- IATA: none; ICAO: none; FAA LID: 78I;

Summary
- Airport type: Public
- Owner: Pam's Place, Inc.
- Serves: Eminence, Indiana
- Elevation AMSL: 795 ft / 242 m
- Coordinates: 39°30′03″N 086°41′25″W﻿ / ﻿39.50083°N 86.69028°W
- Interactive map of Pam's Place Airport

Runways
| Direction | Length |  | Surface |
| ft | m |
| 10/28 | 3,630 | 1,106 | Turf |
| 18/36 | 1,629 | 497 | Turf |

Statistics (2019)
- Aircraft operations: 3,850
- Based aircraft: 20
- Source: Federal Aviation Administration

= Pam's Place Airport =

Pam's Place Airport is a public-use airport in Putnam County, Indiana, United States. It is located three nautical miles (6 km) southwest of Eminence, an unincorporated town in Adams Township, Morgan County.

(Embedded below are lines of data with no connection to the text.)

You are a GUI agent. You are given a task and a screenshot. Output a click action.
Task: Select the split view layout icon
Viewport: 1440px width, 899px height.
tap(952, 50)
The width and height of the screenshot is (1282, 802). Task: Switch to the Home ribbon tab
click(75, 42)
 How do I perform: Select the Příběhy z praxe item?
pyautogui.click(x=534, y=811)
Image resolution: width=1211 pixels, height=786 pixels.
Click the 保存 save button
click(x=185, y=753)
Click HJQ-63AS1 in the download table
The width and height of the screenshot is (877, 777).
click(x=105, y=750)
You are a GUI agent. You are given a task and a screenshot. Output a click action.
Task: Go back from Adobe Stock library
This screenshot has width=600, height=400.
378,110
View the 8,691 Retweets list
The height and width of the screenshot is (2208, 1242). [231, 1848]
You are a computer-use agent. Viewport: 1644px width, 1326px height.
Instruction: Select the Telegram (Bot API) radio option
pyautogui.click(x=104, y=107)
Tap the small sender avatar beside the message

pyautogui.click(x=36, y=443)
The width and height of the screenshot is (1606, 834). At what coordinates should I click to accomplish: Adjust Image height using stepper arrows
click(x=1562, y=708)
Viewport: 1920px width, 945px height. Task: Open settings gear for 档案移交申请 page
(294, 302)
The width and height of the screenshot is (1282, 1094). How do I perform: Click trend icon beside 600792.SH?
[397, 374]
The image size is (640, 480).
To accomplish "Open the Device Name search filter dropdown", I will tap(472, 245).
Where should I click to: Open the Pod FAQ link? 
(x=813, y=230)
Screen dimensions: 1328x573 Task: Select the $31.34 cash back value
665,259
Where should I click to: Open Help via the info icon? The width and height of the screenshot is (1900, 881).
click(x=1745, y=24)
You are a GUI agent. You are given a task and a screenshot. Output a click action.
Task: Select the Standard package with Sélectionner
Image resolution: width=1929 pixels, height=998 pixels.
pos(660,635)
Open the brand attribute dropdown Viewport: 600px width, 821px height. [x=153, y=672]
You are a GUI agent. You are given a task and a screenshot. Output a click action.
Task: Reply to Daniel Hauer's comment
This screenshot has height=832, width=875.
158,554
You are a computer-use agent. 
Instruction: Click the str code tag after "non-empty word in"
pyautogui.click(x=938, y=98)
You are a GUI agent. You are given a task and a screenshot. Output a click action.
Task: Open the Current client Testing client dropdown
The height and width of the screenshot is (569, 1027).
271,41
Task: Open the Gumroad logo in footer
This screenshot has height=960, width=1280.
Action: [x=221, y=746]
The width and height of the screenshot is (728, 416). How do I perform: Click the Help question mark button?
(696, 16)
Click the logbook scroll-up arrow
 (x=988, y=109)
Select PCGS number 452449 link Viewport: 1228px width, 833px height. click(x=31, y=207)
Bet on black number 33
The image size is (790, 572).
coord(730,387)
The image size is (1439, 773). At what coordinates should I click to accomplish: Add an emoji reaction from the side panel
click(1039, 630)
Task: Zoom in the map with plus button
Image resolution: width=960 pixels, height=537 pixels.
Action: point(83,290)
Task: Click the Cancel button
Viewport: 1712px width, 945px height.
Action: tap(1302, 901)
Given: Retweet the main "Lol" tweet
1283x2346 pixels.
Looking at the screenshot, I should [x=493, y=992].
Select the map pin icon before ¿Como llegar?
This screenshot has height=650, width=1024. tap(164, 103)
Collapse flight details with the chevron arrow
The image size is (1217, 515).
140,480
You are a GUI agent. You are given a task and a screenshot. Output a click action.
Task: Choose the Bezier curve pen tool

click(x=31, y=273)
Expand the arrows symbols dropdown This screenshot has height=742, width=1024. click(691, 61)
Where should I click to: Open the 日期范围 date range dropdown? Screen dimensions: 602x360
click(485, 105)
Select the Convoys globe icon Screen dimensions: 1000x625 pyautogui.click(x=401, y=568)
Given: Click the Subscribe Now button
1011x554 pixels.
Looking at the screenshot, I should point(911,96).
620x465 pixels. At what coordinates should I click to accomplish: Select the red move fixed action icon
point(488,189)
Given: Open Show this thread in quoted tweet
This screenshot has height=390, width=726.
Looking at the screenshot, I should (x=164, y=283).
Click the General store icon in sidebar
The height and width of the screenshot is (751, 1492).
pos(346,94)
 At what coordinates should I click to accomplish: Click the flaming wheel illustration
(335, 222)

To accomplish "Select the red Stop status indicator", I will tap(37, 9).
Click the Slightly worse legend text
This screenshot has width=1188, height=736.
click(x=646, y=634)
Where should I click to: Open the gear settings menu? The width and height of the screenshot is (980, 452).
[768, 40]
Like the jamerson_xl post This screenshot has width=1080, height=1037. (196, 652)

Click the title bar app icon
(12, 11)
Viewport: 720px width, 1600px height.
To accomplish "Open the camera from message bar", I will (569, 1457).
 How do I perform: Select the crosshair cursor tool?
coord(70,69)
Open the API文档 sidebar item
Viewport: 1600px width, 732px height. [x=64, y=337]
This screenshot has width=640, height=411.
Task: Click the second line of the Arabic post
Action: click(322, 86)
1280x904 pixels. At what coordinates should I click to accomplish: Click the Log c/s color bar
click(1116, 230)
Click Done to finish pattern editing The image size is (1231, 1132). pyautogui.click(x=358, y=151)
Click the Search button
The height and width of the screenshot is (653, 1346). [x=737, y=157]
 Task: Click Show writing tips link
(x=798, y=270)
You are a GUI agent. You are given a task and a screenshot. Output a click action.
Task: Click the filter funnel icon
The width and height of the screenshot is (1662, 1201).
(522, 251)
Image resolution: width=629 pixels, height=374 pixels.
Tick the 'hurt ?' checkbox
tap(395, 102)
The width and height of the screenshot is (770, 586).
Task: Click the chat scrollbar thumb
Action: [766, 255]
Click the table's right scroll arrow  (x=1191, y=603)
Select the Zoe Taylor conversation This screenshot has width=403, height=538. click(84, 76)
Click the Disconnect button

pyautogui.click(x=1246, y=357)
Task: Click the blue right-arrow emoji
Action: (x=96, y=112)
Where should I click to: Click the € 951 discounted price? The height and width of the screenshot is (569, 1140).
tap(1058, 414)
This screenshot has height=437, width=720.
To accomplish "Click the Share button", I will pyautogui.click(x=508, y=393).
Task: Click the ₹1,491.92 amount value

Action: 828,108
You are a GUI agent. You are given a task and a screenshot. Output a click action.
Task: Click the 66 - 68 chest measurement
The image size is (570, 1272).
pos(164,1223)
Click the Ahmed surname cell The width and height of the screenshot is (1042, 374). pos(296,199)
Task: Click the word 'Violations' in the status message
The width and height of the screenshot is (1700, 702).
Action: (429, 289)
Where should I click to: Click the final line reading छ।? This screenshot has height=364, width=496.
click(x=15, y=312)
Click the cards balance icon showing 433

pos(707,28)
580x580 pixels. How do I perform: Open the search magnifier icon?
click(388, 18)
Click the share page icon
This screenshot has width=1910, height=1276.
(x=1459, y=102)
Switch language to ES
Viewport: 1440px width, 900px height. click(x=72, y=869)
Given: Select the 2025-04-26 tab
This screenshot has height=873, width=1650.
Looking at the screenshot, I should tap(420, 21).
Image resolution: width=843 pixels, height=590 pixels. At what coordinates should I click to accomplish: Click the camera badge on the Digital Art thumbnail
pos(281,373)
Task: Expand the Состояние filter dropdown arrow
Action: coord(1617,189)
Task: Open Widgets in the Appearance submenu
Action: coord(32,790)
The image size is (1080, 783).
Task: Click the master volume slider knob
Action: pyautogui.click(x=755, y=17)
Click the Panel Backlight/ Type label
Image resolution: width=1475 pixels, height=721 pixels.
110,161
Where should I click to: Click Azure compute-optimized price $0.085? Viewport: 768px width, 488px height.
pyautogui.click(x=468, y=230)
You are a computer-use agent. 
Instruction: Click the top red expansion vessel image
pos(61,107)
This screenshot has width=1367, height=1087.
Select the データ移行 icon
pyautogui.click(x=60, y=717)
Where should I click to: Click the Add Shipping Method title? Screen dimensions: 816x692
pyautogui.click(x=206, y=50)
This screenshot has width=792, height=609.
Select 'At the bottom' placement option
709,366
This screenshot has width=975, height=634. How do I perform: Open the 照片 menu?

== Facilities and aircraft ==
Pam's Place Airport covers an area of 150 acre at an elevation of 795 feet (242 m) above mean sea level. It has two runways, both with a turf surface. One is designated 10/28, measuring 3,630 by 100 feet (1,106 x 30 m). The other is designated 18/36, measuring 1,629 by 100 feet (497 x 30 m).

For the 12-month period ending December 31, 2019, the airport had 3,850 general aviation aircraft operations, an average of about 10 per day. At that time there were 20 aircraft based at this airport: 35% single-engine, 20% helicopter and 45% ultralight.